Black and White Wedding Photography
Over the past few weeks I have been drawn to black and white photography over colour photography, especially in my wedding work.
I have been reviewing wedding venues in Newcastle recently and I photographed many of them in black and white rather than colour.
In part this is because I am using a Fuji X-Pro2 and Fuji X-T1 and they both offer in camera black and white film simulations. The Acros simulation in the X-Pro2 is especially good.
There's an element of truth in the quote above. Colour can sometimes be distracting as it catches the eye of the viewer and might take their eye away from what you intend to be the subject of the photograph. Black and white photographs strip that level of distraction away and the photograph is reduced to it's bare essentials. In wedding photography this often means that the emotion can shine through.

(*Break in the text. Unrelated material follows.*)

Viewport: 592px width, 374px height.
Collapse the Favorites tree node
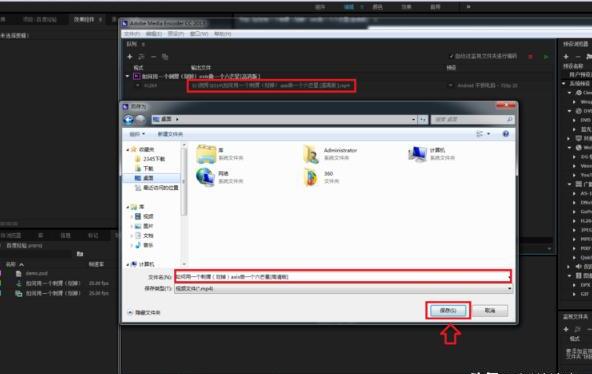pyautogui.click(x=128, y=150)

I also think that black and white photography feels more authentic and real than colour photography. It has a sense of gravitas and class. The reason for this, I think, is that the history of photography is largely steeped in black and white imagery. This was due to technical considerations; in the days of film, it was far easier to process black and white film than colour film, and virtually all newspapers and magazines printed monochrome photographs. Most people, especially of my generation or older, when asked to think of a famous photograph they remember and can picture in their mind, will think of black and white photographs rather than colour ones. Nowadays, virtually all cameras take photographs in colour and pretty much everyone has access to a camera. The majority of photographs shared on social media are therefore in colour. Only those with a keen sense of history, or those familiar and willing to post process their photographs, will bother to make a black and white photograph.

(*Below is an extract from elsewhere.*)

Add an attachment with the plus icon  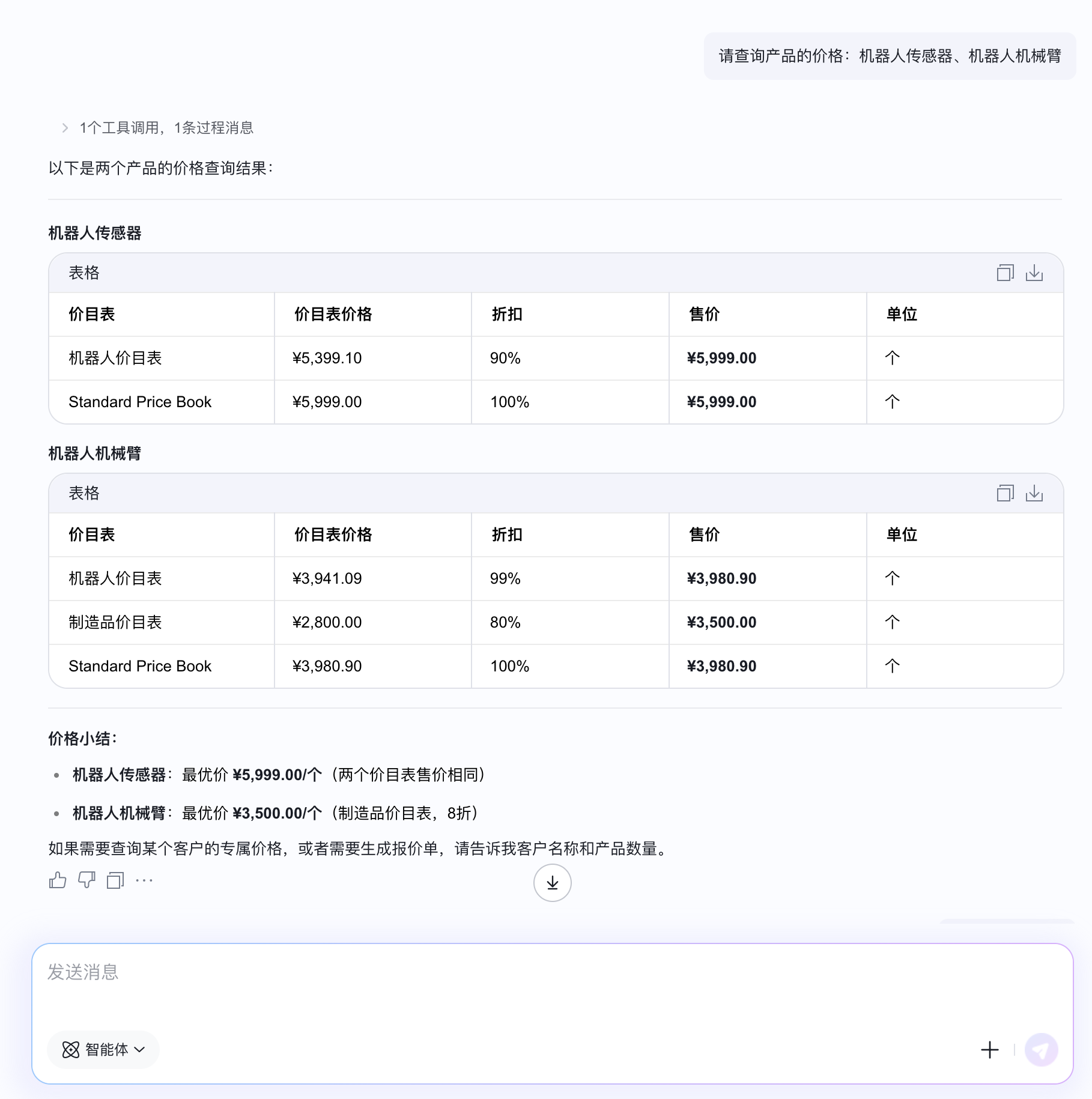989,1050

Of course, black and white photography isn't more authentic than colour photography - most people see in colour after all. It's just that we have become so accustomed to seeing monochrome images, that it has become the norm. It is especially connected with documentary and photojournalist subject matter which lends it even more legitimacy and trustworthiness.
Black and white photography has a timelessness. As long as you stay away from over the top filters, your photographs would be indistinguishable from those taken fifty years ago, other than the fashions and hairstyles of the subjects.
Without colour, a photograph emphasises light and shadow. It's more about the composition and geometry. These are the things I am currently preoccupied with. I plan to shoot a lot more black and white photographs in the 2016 wedding season.